YDA İnşaat Sanayi ve Ticaret A.Ş. (YDA) is a joint stock company incorporated in Turkey. YDA is the construction & contracting arm of the Turkish conglomerate YDA Group, which is expanding its role as a concessionaire for development and operation of infrastructure assets under PPP arrangements. In addition to construction, with its associates, YDA is also engaged in aviation (via Dalaman Airport in Turkey and Aktau Airport in Kazakhstan), hospital facilities management under PPP schemes, agriculture, geothermal energy, medical, smart outdoor advertising and service sectors. The company is an active player in the Turkish hospital PPP projects with its vast experience both in construction of hospital infrastructure and in facility management. Recently awarded PPP projects include Dalaman Airport and the Integrated Health Campuses of Kayseri, Konya and Manisa.
EBRD is participating in the amount of TL 40 million (€14 million equivalent) in the three-year TRY 200 million senior unsecured bond.
Total project cost:
TL 200 million (€70 million equivalent).
Categorised B. The environmental and social (E&S) issues associated with the YDA bond issue are expected to be limited. Due to the general corporate finance nature of the project, Environmental and Social Due Diligence (ESDD) focused on reviewing corporate policies, management systems and procedures via questionnaires and discussions with the company’s management. In addition to the use of questionnaires, ESDD also drew upon E&S documentation provided by the company in relation to its Dalaman Airport new domestic terminal project.

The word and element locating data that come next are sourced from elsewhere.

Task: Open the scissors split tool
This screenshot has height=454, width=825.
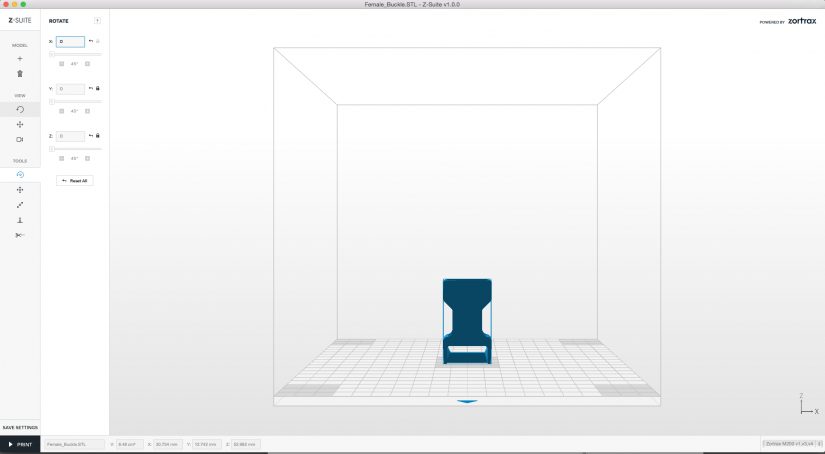Action: [20, 235]
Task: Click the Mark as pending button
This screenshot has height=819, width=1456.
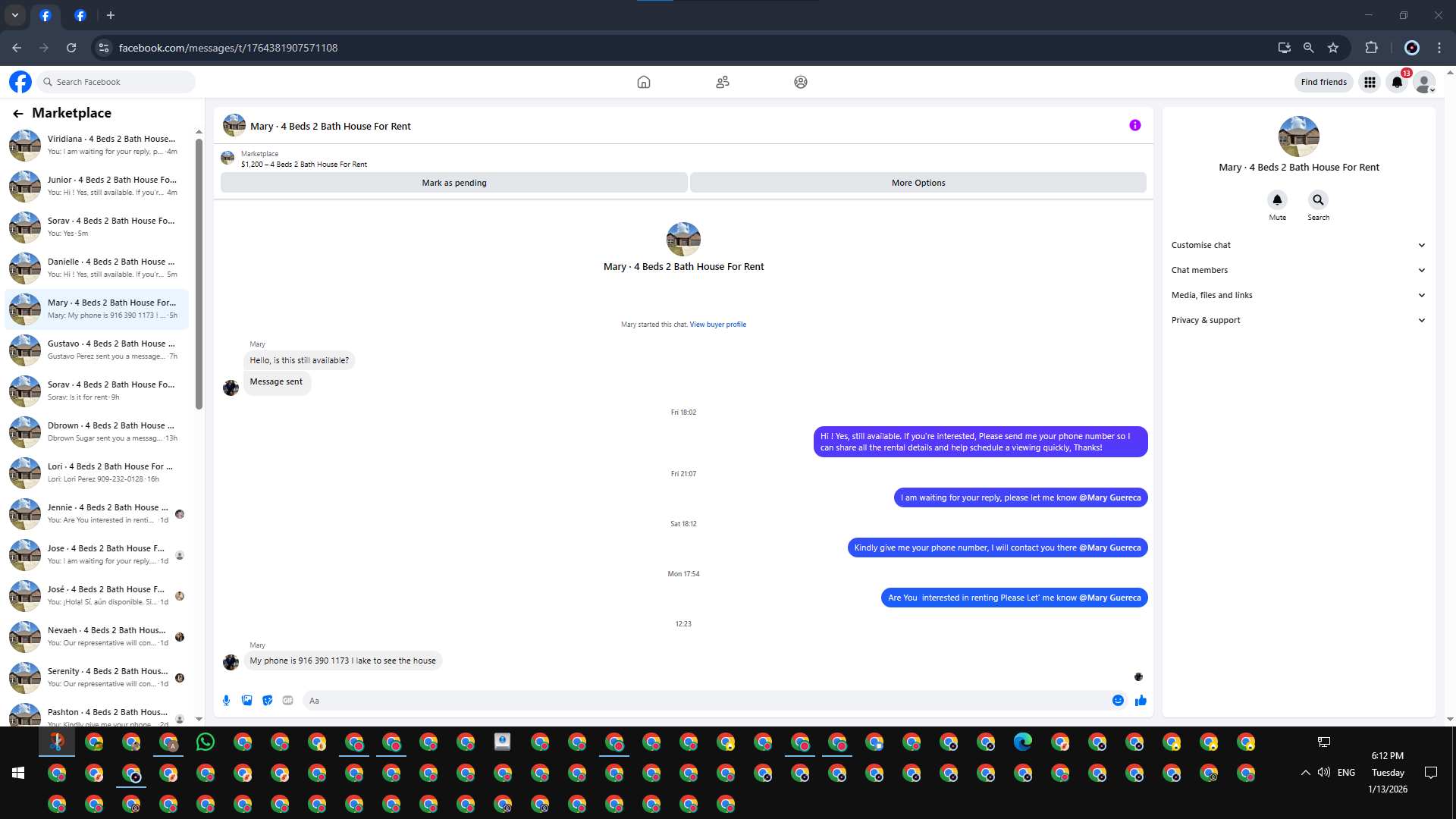Action: (453, 183)

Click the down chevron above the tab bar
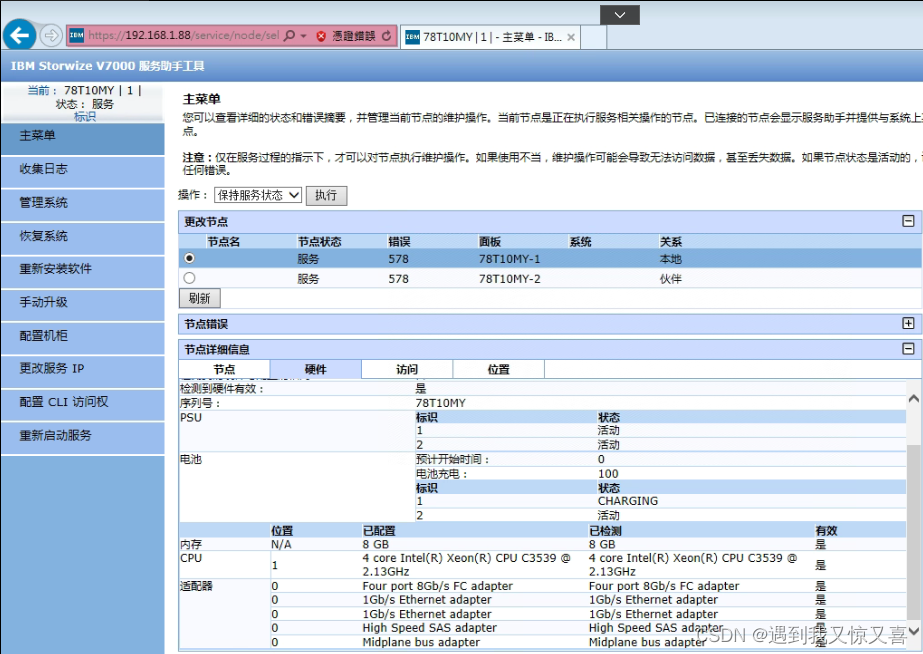tap(619, 14)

ESDD showed that the company has in place various management systems, procedures and associated capacities to appropriately manage the impacts and risks associated with its activities. These systems are certified to international standards including ISO 14001, OHSAS 18001 and ISO 9001. Company management systems and procedures are in place at a corporate level and are then applied and tailored to individual projects. Projects that are operated by the company have their own management systems while construction projects use E&S action plans and standard company procedures. The company undertakes Environmental and Social Impact Assessments (ESIAs) aligned with the international standards for all its PPP projects (generally major construction projects), even if exempted from EIA by the relevant authorities. The company makes use of various contractors and includes E&S provisions in all tenders and contracts. This is supported by inspections and audits by the company.
The company’s HR policies and procedures are in line with Turkish legislation and the EBRD’s Performance Requirement (PR) 2. Women are employed at all levels of the company but with particular focus to professional and administration roles noting the nature of the company’s business. There is the opportunity to increase women in management positions and this has been included in the ESAP. Occupational Health and Safety (OHS) provisions, including procedures, training and worker performance are generally aligned with PR2 requirements although some improvements are required with respect to contract OHS performance reporting. The company undertakes limited consultation and discloses information through ESIA processes and via its website. Stakeholders are able to contact the company to raise concerns. The company will be required to formalise these activities in a corporate stakeholder engagement plan, which can be revised and tailored to specific projects.
An ESAP has been developed to bring the company in line with the PRs and has been agreed with the company. Key ESAP actions requires the company to: define specific environmental and OHS organisation structure for each project with clear reporting lines; develop a standalone equal opportunities and non-discrimination policy; promote women in management positions; introduce contractor environment, health and safety (EHS) reporting and review supply chains; develop EHS key performance indicators; develop and implement measures to avoid community impacts; and develop a corporate stakeholder engagement plan. The company will be required to submit annual E&S reports to the Bank.